Lines from the one containing "Image resolution: width=805" to the end of the data below are to be restated exactly, with both ends included and nothing else.

*** Record excerpts Section Begins ***

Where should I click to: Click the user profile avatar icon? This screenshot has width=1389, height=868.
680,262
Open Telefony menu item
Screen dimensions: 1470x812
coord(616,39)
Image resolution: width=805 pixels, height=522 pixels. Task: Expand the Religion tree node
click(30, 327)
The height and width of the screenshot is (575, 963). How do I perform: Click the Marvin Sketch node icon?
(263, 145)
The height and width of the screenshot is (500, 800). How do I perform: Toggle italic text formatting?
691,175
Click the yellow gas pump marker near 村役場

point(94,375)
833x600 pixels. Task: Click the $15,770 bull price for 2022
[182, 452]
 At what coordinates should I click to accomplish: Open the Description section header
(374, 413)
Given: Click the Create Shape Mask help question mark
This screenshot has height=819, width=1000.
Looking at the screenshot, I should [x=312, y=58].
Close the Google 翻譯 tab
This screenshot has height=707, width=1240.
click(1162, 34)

*** Record excerpts Section Ends ***

_Output of the task_
Image resolution: width=805 pixels, height=522 pixels. Task: Expand the Religion tree node
click(30, 327)
The height and width of the screenshot is (575, 963). How do I perform: Click the Marvin Sketch node icon?
(263, 145)
The height and width of the screenshot is (500, 800). How do I perform: Toggle italic text formatting?
691,175
Click the yellow gas pump marker near 村役場

point(94,375)
833x600 pixels. Task: Click the $15,770 bull price for 2022
[182, 452]
 At what coordinates should I click to accomplish: Open the Description section header
(374, 413)
Given: Click the Create Shape Mask help question mark
This screenshot has height=819, width=1000.
Looking at the screenshot, I should [x=312, y=58].
Close the Google 翻譯 tab
This screenshot has height=707, width=1240.
click(1162, 34)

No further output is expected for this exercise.